(Data records)
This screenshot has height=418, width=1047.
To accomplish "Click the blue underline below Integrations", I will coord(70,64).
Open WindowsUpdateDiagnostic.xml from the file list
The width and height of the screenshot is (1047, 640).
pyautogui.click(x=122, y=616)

- EXERCISE OBJECTIVE
Each line above is to be reproduced exactly.

- THE COMPLETED TASK
This screenshot has height=418, width=1047.
To accomplish "Click the blue underline below Integrations", I will coord(70,64).
Open WindowsUpdateDiagnostic.xml from the file list
The width and height of the screenshot is (1047, 640).
pyautogui.click(x=122, y=616)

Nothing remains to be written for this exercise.